Потом Анаит закрывала Бюзанду глаза ладонью и засыпала, всякий раз держа его за руку. И ни годы, ни слова врачей не могли убить в ней надежду.
Однажды ночью она почувствовала, как пальцы мужа шевельнулись. Сердце ее встрепенулось от радости:
– Да, любимый, я всегда верила в тебя! Эти доктора – что они могут? Не знаю, чему они учатся в своих глупых школах, но только не любви. Иначе они бы, как и я, знали – ты ни за что не оставишь свою бедную Анаит… Теперь ты точно поправишься. Спи, милый мой!
Но, проснувшись утром, она поняла, что рука мужа уже остыла.
После похорон Анаит отправила внука домой, а сама приказала водителю везти ее в деревню.
В последние годы она редко была в доме, где содержался Ананун. Но сам он помнил ее и знал, что бывает за ослушание.
Анаит села на диван и приказала лечь к ней на колени головой. Ананун лег и по-солдатски вытянулся, чуть напрягая шею. Анаит надавила ему на лоб, прижимая голову к коленям, и медленно погладила его волосы: «Теперь спи».

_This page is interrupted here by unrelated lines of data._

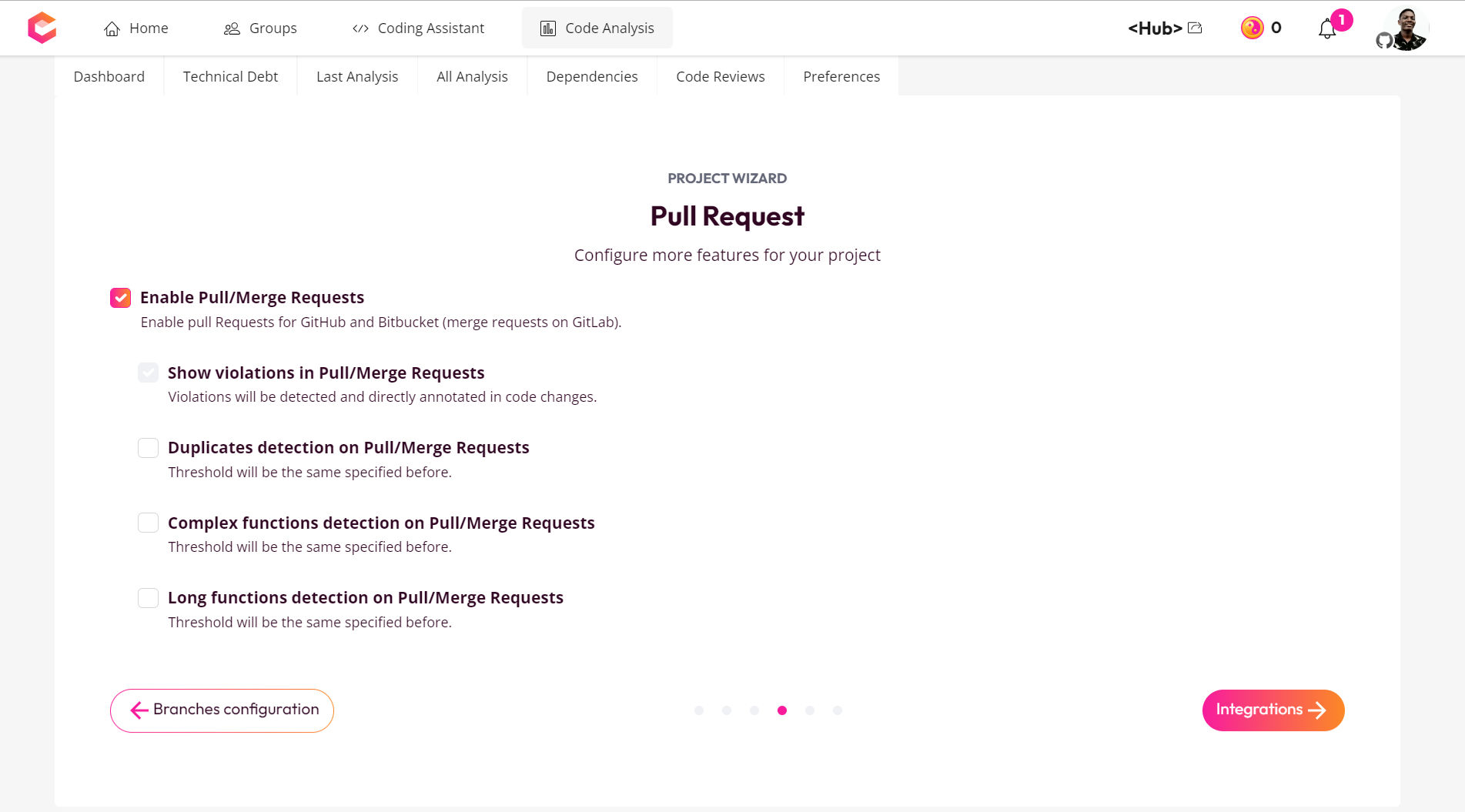Select the last wizard step dot
The width and height of the screenshot is (1465, 812).
click(838, 710)
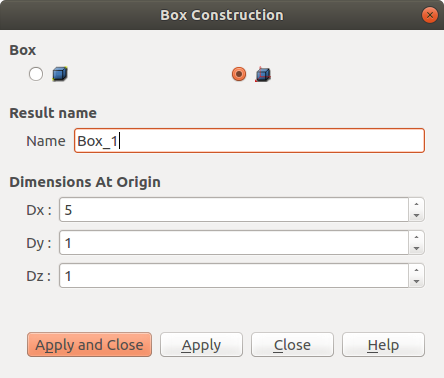Focus the Dx input field
The height and width of the screenshot is (378, 444).
point(234,210)
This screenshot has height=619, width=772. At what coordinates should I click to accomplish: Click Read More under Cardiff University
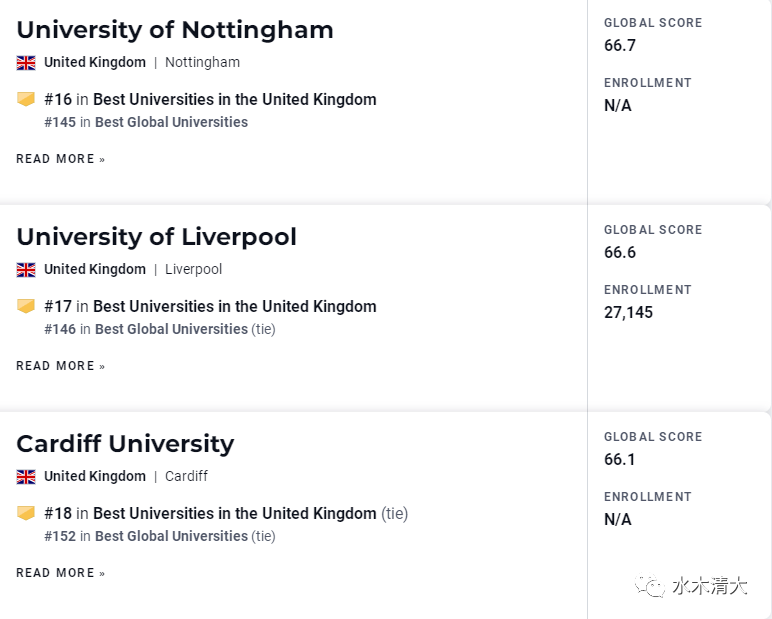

И хотя спать Анануну совсем не хотелось, он тут же закрыл глаза и засопел, стараясь как можно быстрее погрузиться в сон. Анаит гладила его волосы, пока не почувствовала, что он действительно заснул. Тогда она осторожно, чтобы не потревожить спящего, вытащила нож и перерезала сыну горло.